12.08.2006 | aktual.: 12.08.2006 11:52
Powody pracy dzieci są różne. Bardzo często nie robią tego, żeby zarobić, ale po prostu muszą pomagać swoim rodzicom. Dlatego dziś nikogo nie drzwi widok nastolatka na traktorze, czy przy kombajnie.

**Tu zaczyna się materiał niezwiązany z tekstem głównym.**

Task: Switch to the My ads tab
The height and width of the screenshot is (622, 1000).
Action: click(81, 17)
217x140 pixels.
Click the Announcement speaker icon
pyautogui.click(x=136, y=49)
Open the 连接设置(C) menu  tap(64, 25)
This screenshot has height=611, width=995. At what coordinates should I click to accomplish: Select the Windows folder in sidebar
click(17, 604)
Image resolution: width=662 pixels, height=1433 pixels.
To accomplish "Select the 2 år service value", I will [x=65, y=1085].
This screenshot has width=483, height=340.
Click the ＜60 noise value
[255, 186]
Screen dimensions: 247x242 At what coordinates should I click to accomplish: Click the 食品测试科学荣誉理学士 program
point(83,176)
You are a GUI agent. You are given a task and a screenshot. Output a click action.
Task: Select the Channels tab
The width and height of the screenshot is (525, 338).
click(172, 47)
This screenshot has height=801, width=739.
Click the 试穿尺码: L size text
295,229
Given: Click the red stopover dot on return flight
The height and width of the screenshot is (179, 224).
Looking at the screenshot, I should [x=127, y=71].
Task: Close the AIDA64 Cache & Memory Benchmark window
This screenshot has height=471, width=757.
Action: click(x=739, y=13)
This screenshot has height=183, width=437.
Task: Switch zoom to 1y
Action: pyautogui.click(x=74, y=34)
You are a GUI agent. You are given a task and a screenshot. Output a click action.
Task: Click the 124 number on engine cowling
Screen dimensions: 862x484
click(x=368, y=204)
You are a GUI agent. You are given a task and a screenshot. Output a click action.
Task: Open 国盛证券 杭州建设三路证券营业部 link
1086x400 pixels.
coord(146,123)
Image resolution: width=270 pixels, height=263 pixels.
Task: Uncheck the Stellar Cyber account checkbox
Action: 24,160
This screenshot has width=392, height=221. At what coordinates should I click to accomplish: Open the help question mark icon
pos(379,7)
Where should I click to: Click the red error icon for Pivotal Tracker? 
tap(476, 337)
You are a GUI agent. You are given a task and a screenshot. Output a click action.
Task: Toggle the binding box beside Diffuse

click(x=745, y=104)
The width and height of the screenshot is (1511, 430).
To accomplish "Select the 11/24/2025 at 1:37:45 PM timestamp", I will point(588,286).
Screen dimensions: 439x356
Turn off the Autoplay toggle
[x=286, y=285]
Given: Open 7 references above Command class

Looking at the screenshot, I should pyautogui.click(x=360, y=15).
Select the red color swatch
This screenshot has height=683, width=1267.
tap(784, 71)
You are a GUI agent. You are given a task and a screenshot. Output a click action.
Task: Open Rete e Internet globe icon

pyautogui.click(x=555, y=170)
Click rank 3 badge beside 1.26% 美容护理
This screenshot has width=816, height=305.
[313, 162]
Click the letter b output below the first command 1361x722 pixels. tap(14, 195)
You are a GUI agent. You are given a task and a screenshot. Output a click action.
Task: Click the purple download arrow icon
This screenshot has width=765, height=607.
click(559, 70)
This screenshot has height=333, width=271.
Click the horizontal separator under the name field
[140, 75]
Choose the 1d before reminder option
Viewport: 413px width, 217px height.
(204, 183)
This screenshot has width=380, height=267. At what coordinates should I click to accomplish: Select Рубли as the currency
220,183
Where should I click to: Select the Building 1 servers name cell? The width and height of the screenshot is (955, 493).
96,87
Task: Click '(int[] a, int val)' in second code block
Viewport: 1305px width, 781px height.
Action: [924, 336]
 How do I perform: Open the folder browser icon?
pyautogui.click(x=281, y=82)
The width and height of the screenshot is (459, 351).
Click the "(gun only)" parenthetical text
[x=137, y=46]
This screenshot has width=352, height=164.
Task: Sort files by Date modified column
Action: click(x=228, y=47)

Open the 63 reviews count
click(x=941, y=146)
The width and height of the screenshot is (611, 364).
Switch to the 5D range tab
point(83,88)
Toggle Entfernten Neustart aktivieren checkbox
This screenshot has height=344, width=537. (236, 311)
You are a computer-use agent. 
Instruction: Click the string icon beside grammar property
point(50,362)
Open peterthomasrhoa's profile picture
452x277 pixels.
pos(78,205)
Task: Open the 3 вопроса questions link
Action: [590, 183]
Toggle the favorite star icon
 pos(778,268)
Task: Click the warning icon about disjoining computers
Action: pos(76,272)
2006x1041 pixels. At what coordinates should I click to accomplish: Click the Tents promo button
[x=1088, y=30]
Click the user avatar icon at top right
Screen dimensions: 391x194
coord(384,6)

Takie zajęcia są jednak bardzo niebezpieczne. Co roku notuje się w rolnictwie po kilkaset wypadków. Najwięcej na wsi i właśnie w okresie wiosenno-letnim, kiedy prace polowe idą pełną parą. Do najczęstszych wypadków należą upadki z wysokości, stłuczenia a także uszkodzenia ciała spowodowane niewłaściwym kontaktem z maszynami i urządzeniami rolniczymi.
Bez odszkodowania
W 2004 roku zmieniła się ustawa i KRUS nie prowadzi ewidencji rolniczych wypadków w których uczestniczyły dzieci. Teraz odszkodowanie z tytułu wypadku przysługuje tylko ubepzieczonemu rolnikowi a nie jego rodzinie. Dlatego trudno podać dokładną liczbę wypadków w rolnictwie, w ktorych ucierpiały dzieci - wyjaśnia Józef Broński, dyrektor oddziału regionalengo KRUS w Nowym Sączu.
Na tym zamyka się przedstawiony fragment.